A Rubric for Human-like Agents and NeuroAI
This addresses a conceptual problem for researchers in cognitive, neuro-, and computer sciences by providing a framework to reduce confusion and enhance collaboration, though it is incremental as it builds on existing discussions.
The paper tackles the inconsistent use of terms like 'human-like AI' and 'neuroAI' by proposing a rubric to clarify contributions based on commitments to behavior, neural plausibility, or engineering goals, aiming to improve interdisciplinary progress in AI.

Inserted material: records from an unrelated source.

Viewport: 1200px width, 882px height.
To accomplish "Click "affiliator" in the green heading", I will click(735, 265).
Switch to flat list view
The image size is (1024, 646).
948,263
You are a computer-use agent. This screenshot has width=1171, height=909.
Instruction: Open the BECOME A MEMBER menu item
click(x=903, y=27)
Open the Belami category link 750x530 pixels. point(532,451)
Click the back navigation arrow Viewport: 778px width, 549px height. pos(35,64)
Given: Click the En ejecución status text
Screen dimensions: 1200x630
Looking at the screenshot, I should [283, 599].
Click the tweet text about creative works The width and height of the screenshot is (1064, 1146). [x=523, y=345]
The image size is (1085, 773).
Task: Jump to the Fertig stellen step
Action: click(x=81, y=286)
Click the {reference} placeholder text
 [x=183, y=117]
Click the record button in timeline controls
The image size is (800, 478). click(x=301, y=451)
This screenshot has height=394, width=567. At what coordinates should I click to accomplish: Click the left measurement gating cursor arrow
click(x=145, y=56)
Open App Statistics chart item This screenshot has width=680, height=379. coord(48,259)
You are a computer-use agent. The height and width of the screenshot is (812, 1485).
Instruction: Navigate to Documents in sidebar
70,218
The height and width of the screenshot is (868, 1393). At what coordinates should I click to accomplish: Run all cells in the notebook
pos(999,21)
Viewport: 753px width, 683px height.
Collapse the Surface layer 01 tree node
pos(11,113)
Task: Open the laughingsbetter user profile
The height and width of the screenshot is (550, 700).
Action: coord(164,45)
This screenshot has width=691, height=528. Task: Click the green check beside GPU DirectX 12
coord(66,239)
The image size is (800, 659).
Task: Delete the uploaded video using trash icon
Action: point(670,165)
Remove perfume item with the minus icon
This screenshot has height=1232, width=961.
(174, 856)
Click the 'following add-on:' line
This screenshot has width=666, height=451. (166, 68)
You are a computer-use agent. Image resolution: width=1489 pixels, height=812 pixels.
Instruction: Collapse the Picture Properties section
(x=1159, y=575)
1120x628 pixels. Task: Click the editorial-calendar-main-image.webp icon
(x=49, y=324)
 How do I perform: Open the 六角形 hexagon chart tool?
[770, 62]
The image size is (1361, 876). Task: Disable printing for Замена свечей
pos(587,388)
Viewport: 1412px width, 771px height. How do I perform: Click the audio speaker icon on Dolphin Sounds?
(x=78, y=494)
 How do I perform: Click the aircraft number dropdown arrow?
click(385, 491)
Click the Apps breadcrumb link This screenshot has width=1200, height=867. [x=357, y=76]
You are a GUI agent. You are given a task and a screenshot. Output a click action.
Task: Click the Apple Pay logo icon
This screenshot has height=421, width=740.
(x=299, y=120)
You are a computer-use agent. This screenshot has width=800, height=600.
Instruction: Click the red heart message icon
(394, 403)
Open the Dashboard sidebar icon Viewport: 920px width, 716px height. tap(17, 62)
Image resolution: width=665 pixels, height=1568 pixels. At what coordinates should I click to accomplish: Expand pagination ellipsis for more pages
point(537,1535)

Researchers across cognitive, neuro-, and computer sciences increasingly reference human-like artificial intelligence and neuroAI. However, the scope and use of the terms are often inconsistent. Contributed research ranges widely from mimicking behaviour, to testing machine learning methods as neurally plausible hypotheses at the cellular or functional levels, or solving engineering problems. However, it cannot be assumed nor expected that progress on one of these three goals will automatically translate to progress in others. Here a simple rubric is proposed to clarify the scope of individual contributions, grounded in their commitments to human-like behaviour, neural plausibility, or benchmark/engineering goals. This is clarified using examples of weak and strong neuroAI and human-like agents, and discussing the generative, corroborate, and corrective ways in which the three dimensions interact with one another. The author maintains that future progress in artificial intelligence will need strong interactions across the disciplines, with iterative feedback loops and meticulous validity tests, leading to both known and yet-unknown advances that may span decades to come.